* **Prompt**:
Copy out the rows below word for word, but leave out the pictures.
>> Begin
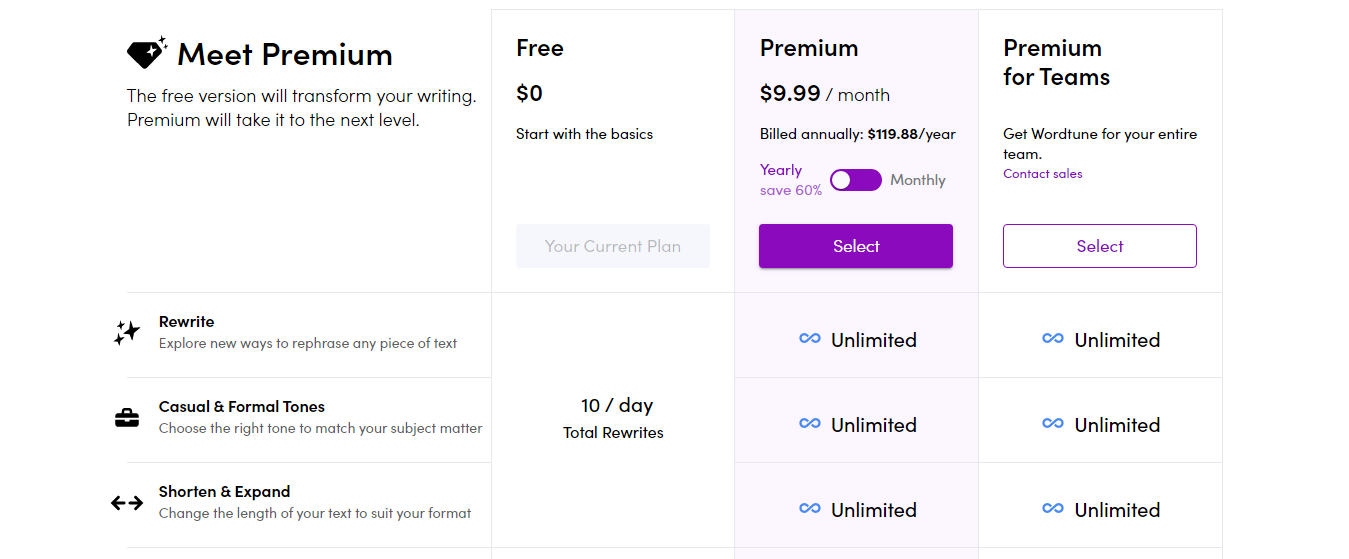Viewport: 1349px width, 559px height.
Task: Click the Casual & Formal Tones briefcase icon
Action: click(127, 418)
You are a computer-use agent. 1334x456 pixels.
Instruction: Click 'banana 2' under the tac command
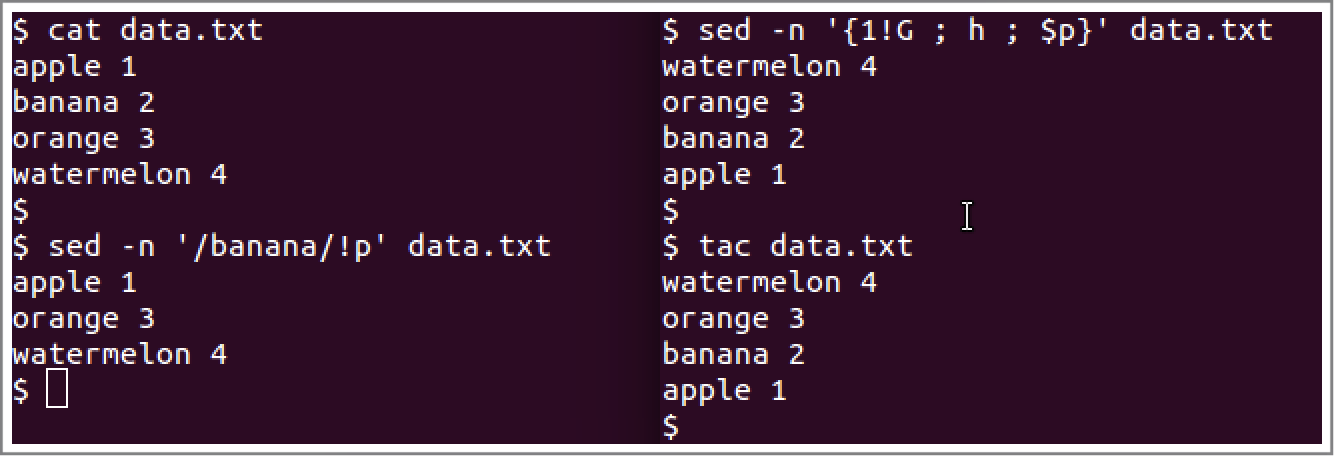[734, 354]
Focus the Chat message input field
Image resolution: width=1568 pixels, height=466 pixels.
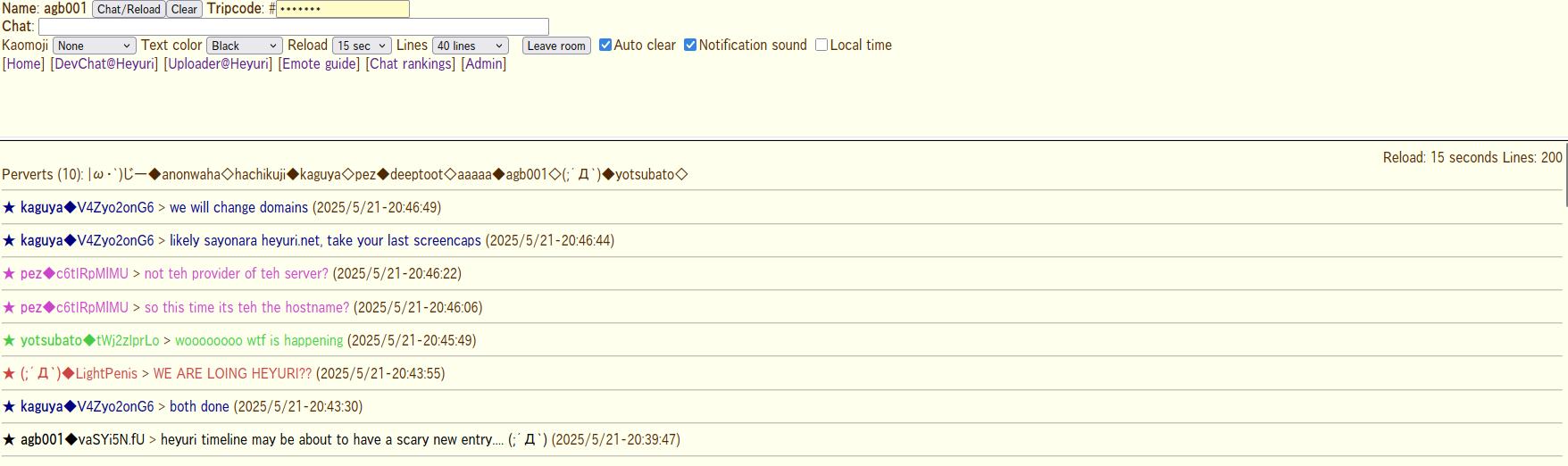pos(293,27)
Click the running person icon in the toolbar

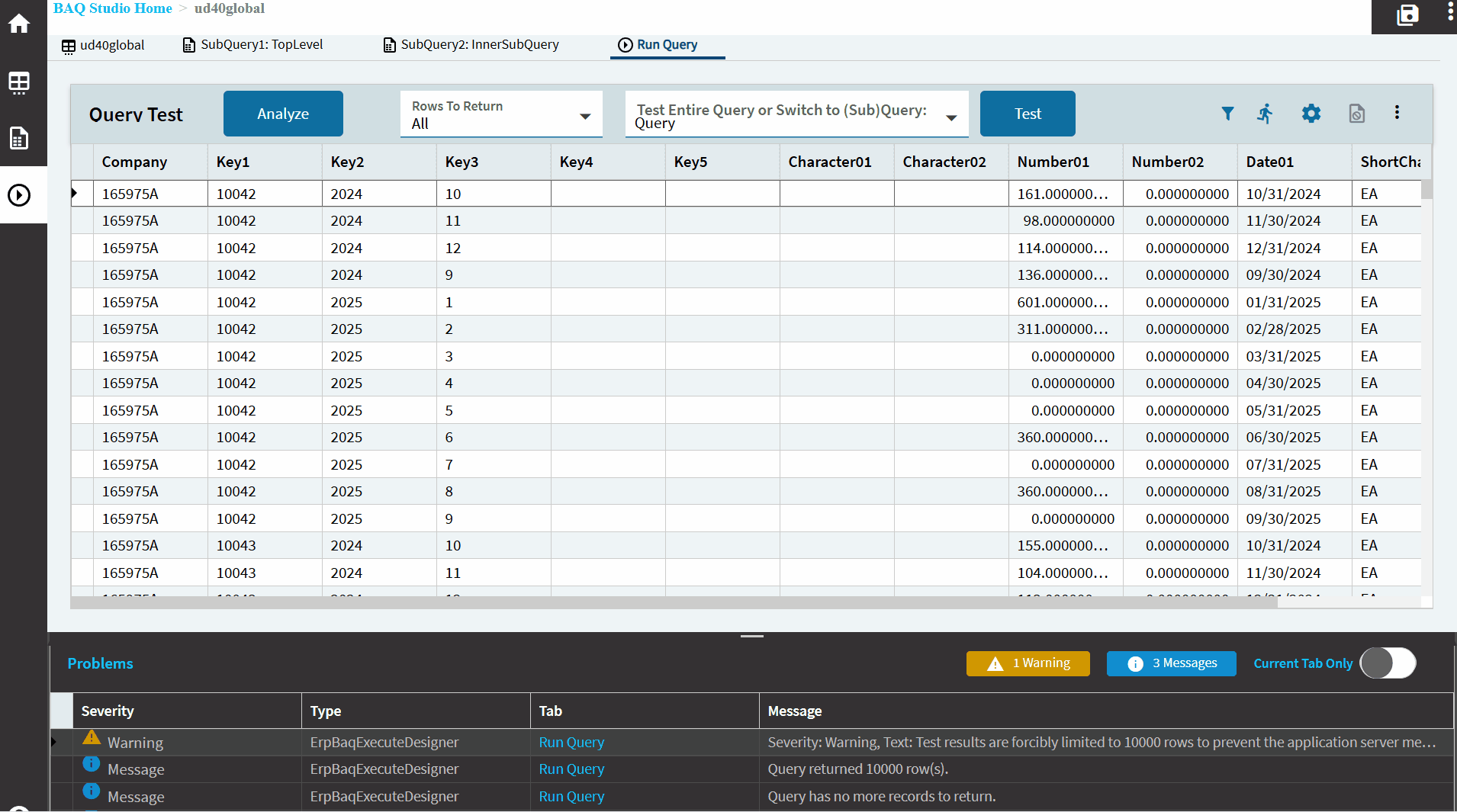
>> End
* **Solution to the problem**:
Viewport: 1349px width, 559px height.
Task: Click the Casual & Formal Tones briefcase icon
Action: click(127, 418)
You are a computer-use agent. 1334x456 pixels.
Instruction: Click 'banana 2' under the tac command
[734, 354]
Focus the Chat message input field
Image resolution: width=1568 pixels, height=466 pixels.
pos(293,27)
Click the running person icon in the toolbar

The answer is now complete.